Elsewhere Parobeck delivers the meticulous and stylish storytelling that characterised his work on previous volumes. Perhaps the hardest of Batman’s foes to draw in a less threatening fashion is Two-Face, yet Parobeck softens his gruesome features to supply someone hovering around all-ages level. Rick Burchett’s inking is an ideal match, and a previously unsung hero is colourist Rick Taylor. He works with flat, animation style colour, but this is a brighter series than the cartoon inspiration and he often surprises with his choices.

The event chapter here is Superman dropping by, sadly with mullet (and pony tail as Clark Kent), but it just hits average on the quality scale, with the two following tales far better, dealing with facets of a driving obsession. Batgirl and Robin team on a case where there is no super-villain, but deduction is key, although Puckett reveals to readers early what’s being deduced. The opposing chemistry between the pair in and out of costume is well worked, and a simple plot when broken down is well presented.

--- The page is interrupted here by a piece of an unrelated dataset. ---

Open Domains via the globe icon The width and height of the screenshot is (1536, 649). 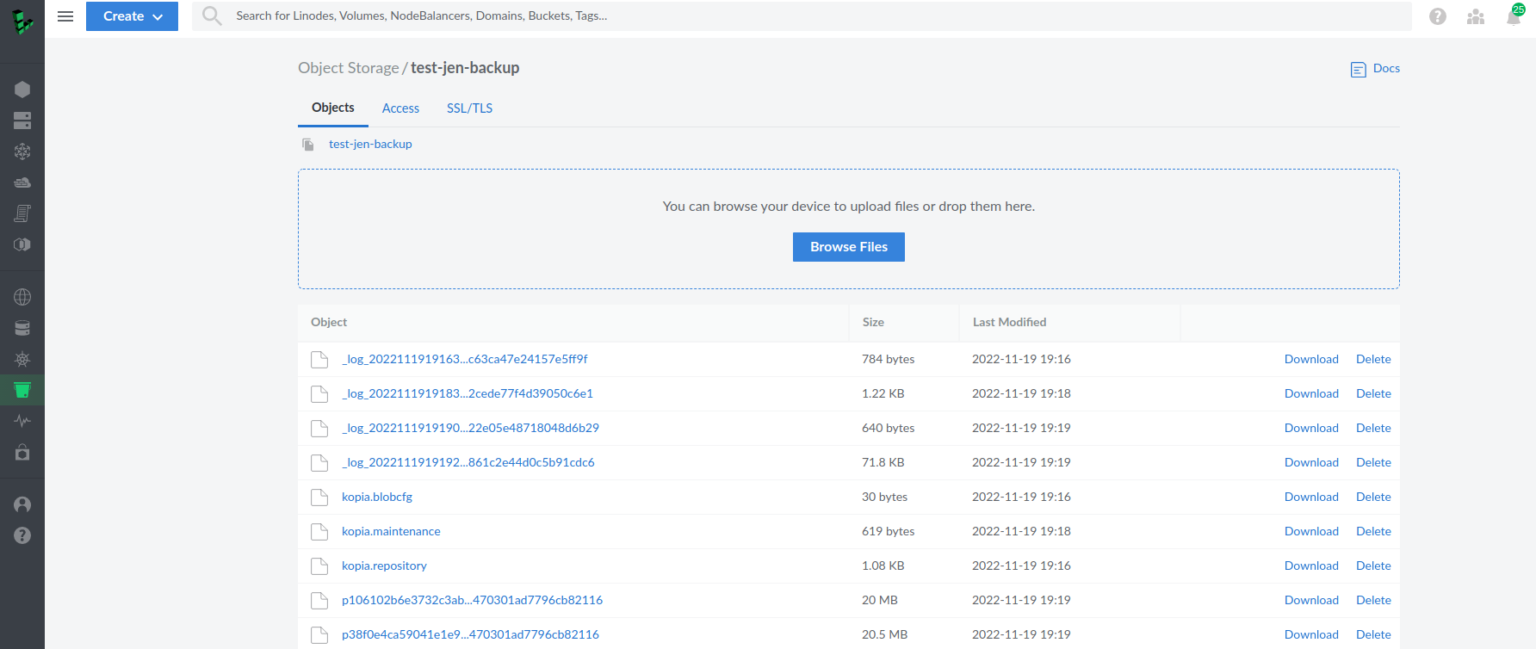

We close with a tale of an olympic athlete who’s suffered a personal tragedy, not too dissimilar in fact from one experienced by Bruce Wayne. And their responses are very similar also.

Beyond that there are bonus pin-ups in the Batman animated style. You can’t go wrong with Mark Chiarello, Dave Gibbons, Mike Mignola, Kevin Nowlan, Alex Toth and Matt Wagner, but in such company perhaps Chuck Dixon would have been better sticking to writing.